Gorgeous ! - or same equally effusive effeminate word - is the only way to describe Elvis Presley's latest epiphany at Las Vegas. Not since Marlene Dietrich stunned the ringside with the sight of those legs encased from hip to ankles in a transparent gown has any performer so electrified this jaded town with a personal appearance. Without twanging a string, burbling a note or offering a hint of hip. Elvis transfixed a tough opening night audience of flacks and entertainers simply by striding on-stage in the costume of the Year.

What was he wearing? Nothing lavish, my dear, just a smashing white jumpsuit, slashed to the sternum and lovingly fitted around his broad shoulders, flat belly, narrow hips and well, it's a nice fit. And then there are his pearls - loads of lustrous pearls, not sewn on his costume but worn unabashedly as a body ornaments. Pearls corled in thick bunches around his neck, pearls gulled his tapered waist in a fabulous karate belt: rope of pearl alternating with rope of gold, the whole sash tied over one hip with the ends brushing his left knee. With his massive diamonds flashing pinks and purples from his fingers and his boyish smile flashing sheepishly through his huge shag of shiny, black hormone hair. Elvis looked like a heaping portion of male cheesecake ripe for the eyeteeth of the hundreds of women ogling him through opera glasses

So dazzling is the superstar, so compelling is his immaculate narcissism, that you hardly notice the massive forces he has mustered to support him: the 38-piece orchestra stacked up like the Las Vegas Philharmonic, the front rank of black-clad Memphis Mafiosi armed with guitars and drums and the side-show chorus of eight integrated voices (the Sweet Inspirations and the Imperials). Elvis kicks off his show James Brown style by collaring the mike and shaking it to the beat of I'm All Shook Up, the kettle drumming orchestra shaking its huge body behind him. Coming to the guitar break, he strums the acoustic instrument slung white around his neck with the carelessness of a practiced faker. The number ends abruptly with Presley snapping into profile and thrusting his guitar bayonet-wise at the chorus.

The rest of the evening passes smoothly as the star glides through medleys of old tunes or lounges in elaborately upholstered arrangements of his new anthems. Every number ends with a classically struck profile -Elvis as the Discus Hurler, Elvis as Sagittarius. Elvis as the Dying Gaul. Between poses, he offers glimpses of his wry humor: "My mouth's so dry, feels like Bob Dylan slept in it all night." Not quite the erotic politician that Jim Morrison proved to be when he disrobed on stage. Elvis manages very well his constituency by occasionally grabbing a blue-haired lady at ringside and kissing her firmly on the mouth. Watching the women in the audience lunge toward the stage like salmon up a falls becomes the show's real comic relief.

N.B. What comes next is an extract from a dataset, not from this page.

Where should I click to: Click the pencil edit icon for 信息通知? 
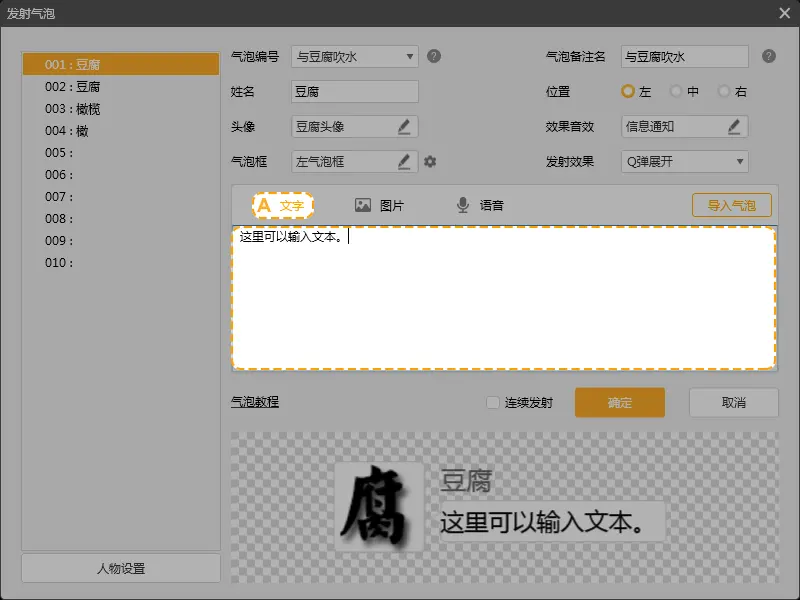pyautogui.click(x=734, y=127)
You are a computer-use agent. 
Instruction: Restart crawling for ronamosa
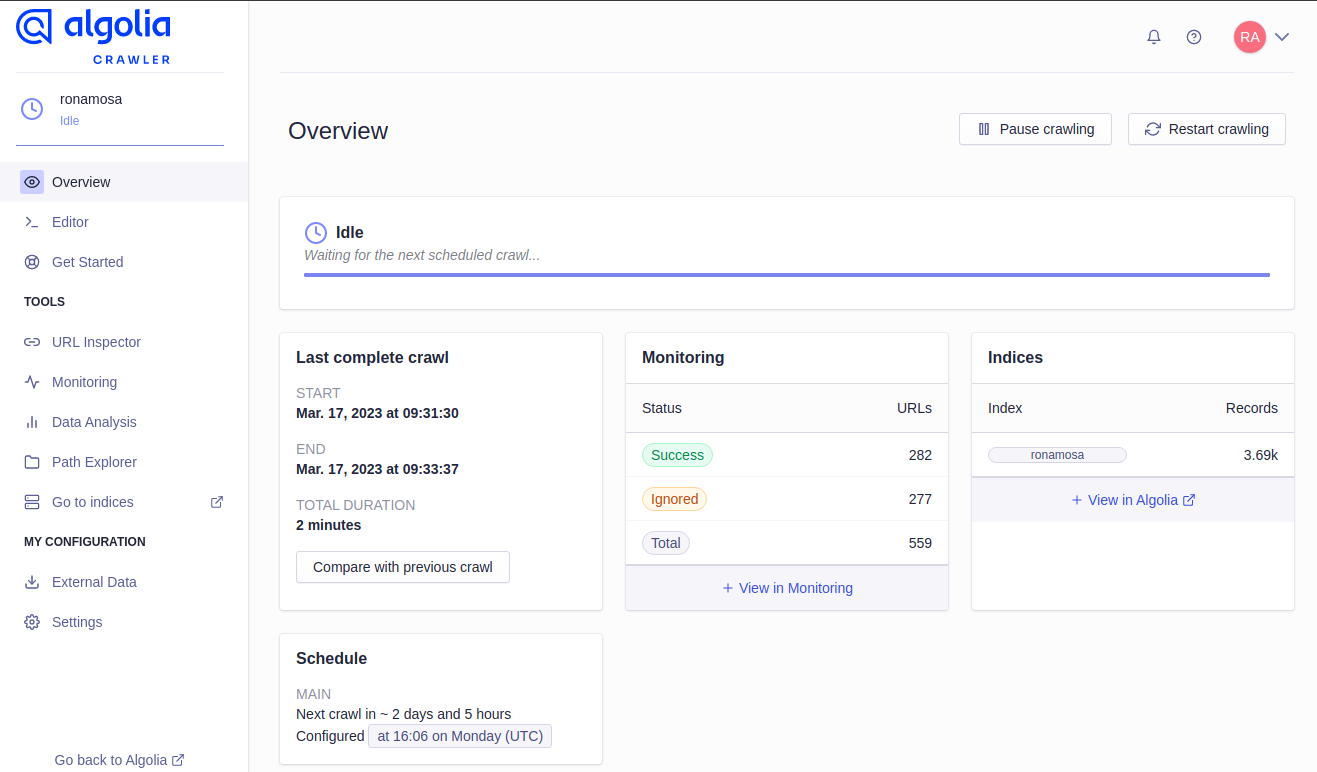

The climax of Presley's monodrama is tremendous Cecil B. DeMille tableau. The orchestra is silhouetted against a cerulean blue cyclorama while its members are transfigured by rich gold light pouring in from the wings. At the massed musicians sustain a mighty cathedral chord, the Great White Hope falls on one knee in the classic Jolson-gladiator pose, saluting the thousands in the house, - saluting, perhaps, the house, with its three-dimensional putti stringing yards of swagging chifflon between plastic classic columns.

Grander than the "Fountainblue," grosser than Grossinger's, the International Hotel, the ultimate motel, 1,500 rooms redolent more of Howard Johnson than Howard Hughes, has found itself an "attraction" magnetic enough to pull the shut-in generation over 30 out of their ranch houses onto nonstop jets and down in to the Valley of Loose Gold where the King of the Oldy-Moldy-Goldys presided over his people with eternal youth and joy and jamboree.